◆ TASK TO COMPLETE ◆
From the line containing "Task: Click the 技术支持 sidebar section icon" to the last line of the listing below, repeat every line exactly, and output nothing else.

◆ RECORDS FOR THE TASK ◆
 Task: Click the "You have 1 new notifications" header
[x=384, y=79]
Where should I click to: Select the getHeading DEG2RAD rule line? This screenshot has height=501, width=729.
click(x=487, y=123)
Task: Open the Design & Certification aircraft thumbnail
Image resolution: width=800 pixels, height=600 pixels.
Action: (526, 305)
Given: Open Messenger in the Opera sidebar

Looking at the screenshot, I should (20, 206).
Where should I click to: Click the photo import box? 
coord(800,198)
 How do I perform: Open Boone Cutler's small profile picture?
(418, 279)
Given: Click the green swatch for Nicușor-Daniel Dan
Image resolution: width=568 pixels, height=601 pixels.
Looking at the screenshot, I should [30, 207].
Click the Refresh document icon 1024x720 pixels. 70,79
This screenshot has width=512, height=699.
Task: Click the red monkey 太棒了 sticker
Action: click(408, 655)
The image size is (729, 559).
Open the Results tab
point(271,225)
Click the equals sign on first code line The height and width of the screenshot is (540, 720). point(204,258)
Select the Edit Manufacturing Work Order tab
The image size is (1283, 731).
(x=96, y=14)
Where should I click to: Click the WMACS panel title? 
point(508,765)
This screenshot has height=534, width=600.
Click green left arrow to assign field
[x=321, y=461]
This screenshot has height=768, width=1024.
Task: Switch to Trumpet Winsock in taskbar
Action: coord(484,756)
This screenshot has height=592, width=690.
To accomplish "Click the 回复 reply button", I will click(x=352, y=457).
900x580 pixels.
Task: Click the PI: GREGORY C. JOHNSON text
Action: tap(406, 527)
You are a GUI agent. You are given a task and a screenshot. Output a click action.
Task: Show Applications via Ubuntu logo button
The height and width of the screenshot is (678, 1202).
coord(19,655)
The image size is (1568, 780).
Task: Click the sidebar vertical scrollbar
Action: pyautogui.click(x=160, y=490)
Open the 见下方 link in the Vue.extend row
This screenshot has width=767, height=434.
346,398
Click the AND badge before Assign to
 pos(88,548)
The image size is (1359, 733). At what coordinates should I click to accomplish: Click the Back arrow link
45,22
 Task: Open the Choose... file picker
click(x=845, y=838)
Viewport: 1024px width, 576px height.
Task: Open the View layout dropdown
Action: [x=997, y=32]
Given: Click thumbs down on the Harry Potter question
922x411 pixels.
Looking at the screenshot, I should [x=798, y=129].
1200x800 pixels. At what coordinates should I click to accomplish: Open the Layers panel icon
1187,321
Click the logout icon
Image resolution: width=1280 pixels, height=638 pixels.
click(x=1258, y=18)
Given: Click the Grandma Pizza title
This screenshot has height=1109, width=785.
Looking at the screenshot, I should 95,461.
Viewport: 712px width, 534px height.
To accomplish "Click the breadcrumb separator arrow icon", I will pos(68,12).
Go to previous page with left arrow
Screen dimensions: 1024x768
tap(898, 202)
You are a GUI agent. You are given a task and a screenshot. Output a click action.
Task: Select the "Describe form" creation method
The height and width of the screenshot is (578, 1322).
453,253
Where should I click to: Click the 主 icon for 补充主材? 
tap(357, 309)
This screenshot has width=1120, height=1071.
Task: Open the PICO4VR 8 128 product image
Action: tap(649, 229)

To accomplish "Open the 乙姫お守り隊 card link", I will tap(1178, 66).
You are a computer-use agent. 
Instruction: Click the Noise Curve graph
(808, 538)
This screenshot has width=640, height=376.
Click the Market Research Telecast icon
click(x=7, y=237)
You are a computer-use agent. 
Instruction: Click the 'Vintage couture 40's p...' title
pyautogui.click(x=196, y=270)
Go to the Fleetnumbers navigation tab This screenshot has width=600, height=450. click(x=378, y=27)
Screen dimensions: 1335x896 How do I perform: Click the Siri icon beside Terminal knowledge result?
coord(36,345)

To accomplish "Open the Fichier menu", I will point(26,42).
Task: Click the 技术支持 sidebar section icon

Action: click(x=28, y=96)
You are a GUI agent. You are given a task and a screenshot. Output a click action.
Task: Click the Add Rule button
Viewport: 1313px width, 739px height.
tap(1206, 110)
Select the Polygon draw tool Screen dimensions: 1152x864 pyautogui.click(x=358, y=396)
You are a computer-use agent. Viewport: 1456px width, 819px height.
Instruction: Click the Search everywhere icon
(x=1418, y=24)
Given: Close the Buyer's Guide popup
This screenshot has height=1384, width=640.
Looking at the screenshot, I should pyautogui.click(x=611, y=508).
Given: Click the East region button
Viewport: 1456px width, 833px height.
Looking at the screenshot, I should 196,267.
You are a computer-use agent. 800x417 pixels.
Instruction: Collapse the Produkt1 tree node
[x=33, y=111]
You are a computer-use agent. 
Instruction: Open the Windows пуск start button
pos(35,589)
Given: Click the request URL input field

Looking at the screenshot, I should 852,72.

◆ OUTPUT FOR THIS TASK ◆
Task: Click the 技术支持 sidebar section icon

Action: click(x=28, y=96)
You are a GUI agent. You are given a task and a screenshot. Output a click action.
Task: Click the Add Rule button
Viewport: 1313px width, 739px height.
tap(1206, 110)
Select the Polygon draw tool Screen dimensions: 1152x864 pyautogui.click(x=358, y=396)
You are a computer-use agent. Viewport: 1456px width, 819px height.
Instruction: Click the Search everywhere icon
(x=1418, y=24)
Given: Close the Buyer's Guide popup
This screenshot has height=1384, width=640.
Looking at the screenshot, I should pyautogui.click(x=611, y=508).
Given: Click the East region button
Viewport: 1456px width, 833px height.
Looking at the screenshot, I should 196,267.
You are a computer-use agent. 800x417 pixels.
Instruction: Collapse the Produkt1 tree node
[x=33, y=111]
You are a computer-use agent. 
Instruction: Open the Windows пуск start button
pos(35,589)
Given: Click the request URL input field

Looking at the screenshot, I should 852,72.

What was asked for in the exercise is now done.